# Task requirements
Can you reproduce every one of the entries below word for word?

═════ Data for this exercise

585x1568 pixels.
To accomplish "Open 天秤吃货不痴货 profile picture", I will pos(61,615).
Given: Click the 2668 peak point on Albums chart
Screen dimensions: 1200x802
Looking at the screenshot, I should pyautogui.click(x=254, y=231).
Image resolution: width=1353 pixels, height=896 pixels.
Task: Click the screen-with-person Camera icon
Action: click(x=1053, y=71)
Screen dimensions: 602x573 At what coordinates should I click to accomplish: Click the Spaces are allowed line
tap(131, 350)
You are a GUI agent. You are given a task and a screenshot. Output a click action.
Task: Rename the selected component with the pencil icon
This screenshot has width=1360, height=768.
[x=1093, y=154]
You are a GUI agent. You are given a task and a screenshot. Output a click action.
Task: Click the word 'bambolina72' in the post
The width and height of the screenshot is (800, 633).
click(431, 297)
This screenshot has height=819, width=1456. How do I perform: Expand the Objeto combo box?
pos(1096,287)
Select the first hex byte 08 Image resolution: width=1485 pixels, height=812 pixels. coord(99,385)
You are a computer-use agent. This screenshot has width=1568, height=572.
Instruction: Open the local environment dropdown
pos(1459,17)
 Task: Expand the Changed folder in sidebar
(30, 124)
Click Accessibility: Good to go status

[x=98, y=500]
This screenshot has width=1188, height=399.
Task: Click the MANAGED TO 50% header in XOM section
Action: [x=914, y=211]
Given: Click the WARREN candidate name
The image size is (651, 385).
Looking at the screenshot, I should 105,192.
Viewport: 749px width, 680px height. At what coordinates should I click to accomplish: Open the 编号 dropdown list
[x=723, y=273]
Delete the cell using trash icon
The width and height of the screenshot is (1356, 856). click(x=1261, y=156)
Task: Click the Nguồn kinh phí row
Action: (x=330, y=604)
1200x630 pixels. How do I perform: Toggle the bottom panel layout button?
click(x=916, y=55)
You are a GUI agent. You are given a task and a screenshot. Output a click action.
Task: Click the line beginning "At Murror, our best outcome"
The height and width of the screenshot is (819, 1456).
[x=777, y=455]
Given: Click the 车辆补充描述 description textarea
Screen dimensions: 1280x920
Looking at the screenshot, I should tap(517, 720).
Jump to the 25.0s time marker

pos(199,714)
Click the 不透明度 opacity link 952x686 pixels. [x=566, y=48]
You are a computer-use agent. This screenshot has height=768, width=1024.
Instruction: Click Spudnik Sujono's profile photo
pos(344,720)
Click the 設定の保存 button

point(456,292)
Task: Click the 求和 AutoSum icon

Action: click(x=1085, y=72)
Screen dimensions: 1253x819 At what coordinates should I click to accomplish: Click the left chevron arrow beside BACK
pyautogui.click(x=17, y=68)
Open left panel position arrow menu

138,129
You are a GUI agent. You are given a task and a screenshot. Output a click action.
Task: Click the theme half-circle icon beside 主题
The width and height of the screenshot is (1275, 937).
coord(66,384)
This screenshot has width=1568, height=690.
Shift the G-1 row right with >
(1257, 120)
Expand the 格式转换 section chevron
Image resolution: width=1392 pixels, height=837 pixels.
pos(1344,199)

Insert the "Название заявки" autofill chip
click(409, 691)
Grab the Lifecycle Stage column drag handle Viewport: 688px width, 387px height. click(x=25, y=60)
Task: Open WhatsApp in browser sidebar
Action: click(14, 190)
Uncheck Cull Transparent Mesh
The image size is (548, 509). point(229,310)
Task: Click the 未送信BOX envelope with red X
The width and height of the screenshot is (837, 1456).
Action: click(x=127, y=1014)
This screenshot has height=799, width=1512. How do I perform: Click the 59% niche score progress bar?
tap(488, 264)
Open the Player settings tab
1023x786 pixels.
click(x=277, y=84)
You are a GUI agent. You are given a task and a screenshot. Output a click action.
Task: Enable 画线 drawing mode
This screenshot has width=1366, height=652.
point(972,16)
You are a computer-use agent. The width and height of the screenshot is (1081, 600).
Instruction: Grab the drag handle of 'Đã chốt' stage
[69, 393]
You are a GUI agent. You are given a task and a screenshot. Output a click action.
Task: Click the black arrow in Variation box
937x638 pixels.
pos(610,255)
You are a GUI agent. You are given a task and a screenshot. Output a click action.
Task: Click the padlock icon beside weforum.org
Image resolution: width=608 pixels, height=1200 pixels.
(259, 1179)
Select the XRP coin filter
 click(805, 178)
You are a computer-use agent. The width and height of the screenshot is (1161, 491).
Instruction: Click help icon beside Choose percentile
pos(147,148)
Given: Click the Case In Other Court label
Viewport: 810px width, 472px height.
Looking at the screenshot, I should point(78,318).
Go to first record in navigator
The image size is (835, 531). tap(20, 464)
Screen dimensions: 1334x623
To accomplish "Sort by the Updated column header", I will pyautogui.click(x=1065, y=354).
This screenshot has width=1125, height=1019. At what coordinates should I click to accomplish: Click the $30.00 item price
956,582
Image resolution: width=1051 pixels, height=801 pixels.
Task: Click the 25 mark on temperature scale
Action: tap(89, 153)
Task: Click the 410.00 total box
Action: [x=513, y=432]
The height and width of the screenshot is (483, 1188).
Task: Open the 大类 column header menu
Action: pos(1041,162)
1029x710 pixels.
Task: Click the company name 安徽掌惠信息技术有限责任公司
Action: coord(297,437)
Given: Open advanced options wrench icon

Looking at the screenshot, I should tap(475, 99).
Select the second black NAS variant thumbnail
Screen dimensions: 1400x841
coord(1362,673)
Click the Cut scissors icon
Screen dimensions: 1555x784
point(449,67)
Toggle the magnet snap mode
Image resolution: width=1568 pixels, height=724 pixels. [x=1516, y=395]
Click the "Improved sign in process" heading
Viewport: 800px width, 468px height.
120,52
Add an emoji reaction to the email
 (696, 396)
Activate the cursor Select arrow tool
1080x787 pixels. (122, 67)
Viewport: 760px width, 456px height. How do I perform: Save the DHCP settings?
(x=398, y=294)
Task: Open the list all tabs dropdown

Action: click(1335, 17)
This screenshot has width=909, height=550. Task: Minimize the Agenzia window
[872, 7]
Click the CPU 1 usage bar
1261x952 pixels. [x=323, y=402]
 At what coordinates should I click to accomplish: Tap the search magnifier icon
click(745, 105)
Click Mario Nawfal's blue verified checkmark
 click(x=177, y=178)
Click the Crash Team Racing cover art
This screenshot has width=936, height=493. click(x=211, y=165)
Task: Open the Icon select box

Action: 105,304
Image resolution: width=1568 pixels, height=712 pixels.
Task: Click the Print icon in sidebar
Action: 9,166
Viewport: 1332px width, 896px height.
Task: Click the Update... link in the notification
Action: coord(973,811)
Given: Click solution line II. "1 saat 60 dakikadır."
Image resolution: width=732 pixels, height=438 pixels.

══════════

# Right answer
585x1568 pixels.
To accomplish "Open 天秤吃货不痴货 profile picture", I will pos(61,615).
Given: Click the 2668 peak point on Albums chart
Screen dimensions: 1200x802
Looking at the screenshot, I should pyautogui.click(x=254, y=231).
Image resolution: width=1353 pixels, height=896 pixels.
Task: Click the screen-with-person Camera icon
Action: click(x=1053, y=71)
Screen dimensions: 602x573 At what coordinates should I click to accomplish: Click the Spaces are allowed line
tap(131, 350)
You are a GUI agent. You are given a task and a screenshot. Output a click action.
Task: Rename the selected component with the pencil icon
This screenshot has width=1360, height=768.
[x=1093, y=154]
You are a GUI agent. You are given a task and a screenshot. Output a click action.
Task: Click the word 'bambolina72' in the post
The width and height of the screenshot is (800, 633).
click(431, 297)
This screenshot has height=819, width=1456. How do I perform: Expand the Objeto combo box?
pos(1096,287)
Select the first hex byte 08 Image resolution: width=1485 pixels, height=812 pixels. coord(99,385)
You are a computer-use agent. This screenshot has width=1568, height=572.
Instruction: Open the local environment dropdown
pos(1459,17)
 Task: Expand the Changed folder in sidebar
(30, 124)
Click Accessibility: Good to go status

[x=98, y=500]
This screenshot has width=1188, height=399.
Task: Click the MANAGED TO 50% header in XOM section
Action: [x=914, y=211]
Given: Click the WARREN candidate name
The image size is (651, 385).
Looking at the screenshot, I should 105,192.
Viewport: 749px width, 680px height. At what coordinates should I click to accomplish: Open the 编号 dropdown list
[x=723, y=273]
Delete the cell using trash icon
The width and height of the screenshot is (1356, 856). click(x=1261, y=156)
Task: Click the Nguồn kinh phí row
Action: (x=330, y=604)
1200x630 pixels. How do I perform: Toggle the bottom panel layout button?
click(x=916, y=55)
You are a GUI agent. You are given a task and a screenshot. Output a click action.
Task: Click the line beginning "At Murror, our best outcome"
The height and width of the screenshot is (819, 1456).
[x=777, y=455]
Given: Click the 车辆补充描述 description textarea
Screen dimensions: 1280x920
Looking at the screenshot, I should tap(517, 720).
Jump to the 25.0s time marker

pos(199,714)
Click the 不透明度 opacity link 952x686 pixels. [x=566, y=48]
You are a computer-use agent. This screenshot has height=768, width=1024.
Instruction: Click Spudnik Sujono's profile photo
pos(344,720)
Click the 設定の保存 button

point(456,292)
Task: Click the 求和 AutoSum icon

Action: click(x=1085, y=72)
Screen dimensions: 1253x819 At what coordinates should I click to accomplish: Click the left chevron arrow beside BACK
pyautogui.click(x=17, y=68)
Open left panel position arrow menu

138,129
You are a GUI agent. You are given a task and a screenshot. Output a click action.
Task: Click the theme half-circle icon beside 主题
The width and height of the screenshot is (1275, 937).
coord(66,384)
This screenshot has width=1568, height=690.
Shift the G-1 row right with >
(1257, 120)
Expand the 格式转换 section chevron
Image resolution: width=1392 pixels, height=837 pixels.
pos(1344,199)

Insert the "Название заявки" autofill chip
click(409, 691)
Grab the Lifecycle Stage column drag handle Viewport: 688px width, 387px height. click(x=25, y=60)
Task: Open WhatsApp in browser sidebar
Action: click(14, 190)
Uncheck Cull Transparent Mesh
The image size is (548, 509). point(229,310)
Task: Click the 未送信BOX envelope with red X
The width and height of the screenshot is (837, 1456).
Action: click(x=127, y=1014)
This screenshot has height=799, width=1512. How do I perform: Click the 59% niche score progress bar?
tap(488, 264)
Open the Player settings tab
1023x786 pixels.
click(x=277, y=84)
You are a GUI agent. You are given a task and a screenshot. Output a click action.
Task: Enable 画线 drawing mode
This screenshot has width=1366, height=652.
point(972,16)
You are a computer-use agent. The width and height of the screenshot is (1081, 600).
Instruction: Grab the drag handle of 'Đã chốt' stage
[69, 393]
You are a GUI agent. You are given a task and a screenshot. Output a click action.
Task: Click the black arrow in Variation box
937x638 pixels.
pos(610,255)
You are a GUI agent. You are given a task and a screenshot. Output a click action.
Task: Click the padlock icon beside weforum.org
Image resolution: width=608 pixels, height=1200 pixels.
(259, 1179)
Select the XRP coin filter
 click(805, 178)
You are a computer-use agent. The width and height of the screenshot is (1161, 491).
Instruction: Click help icon beside Choose percentile
pos(147,148)
Given: Click the Case In Other Court label
Viewport: 810px width, 472px height.
Looking at the screenshot, I should point(78,318).
Go to first record in navigator
The image size is (835, 531). tap(20, 464)
Screen dimensions: 1334x623
To accomplish "Sort by the Updated column header", I will pyautogui.click(x=1065, y=354).
This screenshot has width=1125, height=1019. At what coordinates should I click to accomplish: Click the $30.00 item price
956,582
Image resolution: width=1051 pixels, height=801 pixels.
Task: Click the 25 mark on temperature scale
Action: tap(89, 153)
Task: Click the 410.00 total box
Action: [x=513, y=432]
The height and width of the screenshot is (483, 1188).
Task: Open the 大类 column header menu
Action: pos(1041,162)
1029x710 pixels.
Task: Click the company name 安徽掌惠信息技术有限责任公司
Action: coord(297,437)
Given: Open advanced options wrench icon

Looking at the screenshot, I should tap(475, 99).
Select the second black NAS variant thumbnail
Screen dimensions: 1400x841
coord(1362,673)
Click the Cut scissors icon
Screen dimensions: 1555x784
point(449,67)
Toggle the magnet snap mode
Image resolution: width=1568 pixels, height=724 pixels. [x=1516, y=395]
Click the "Improved sign in process" heading
Viewport: 800px width, 468px height.
120,52
Add an emoji reaction to the email
 (696, 396)
Activate the cursor Select arrow tool
1080x787 pixels. (122, 67)
Viewport: 760px width, 456px height. How do I perform: Save the DHCP settings?
(x=398, y=294)
Task: Open the list all tabs dropdown

Action: click(1335, 17)
This screenshot has width=909, height=550. Task: Minimize the Agenzia window
[872, 7]
Click the CPU 1 usage bar
1261x952 pixels. [x=323, y=402]
 At what coordinates should I click to accomplish: Tap the search magnifier icon
click(745, 105)
Click Mario Nawfal's blue verified checkmark
 click(x=177, y=178)
Click the Crash Team Racing cover art
This screenshot has width=936, height=493. click(x=211, y=165)
Task: Open the Icon select box

Action: 105,304
Image resolution: width=1568 pixels, height=712 pixels.
Task: Click the Print icon in sidebar
Action: 9,166
Viewport: 1332px width, 896px height.
Task: Click the Update... link in the notification
Action: coord(973,811)
Given: Click solution line II. "1 saat 60 dakikadır."
Image resolution: width=732 pixels, height=438 pixels.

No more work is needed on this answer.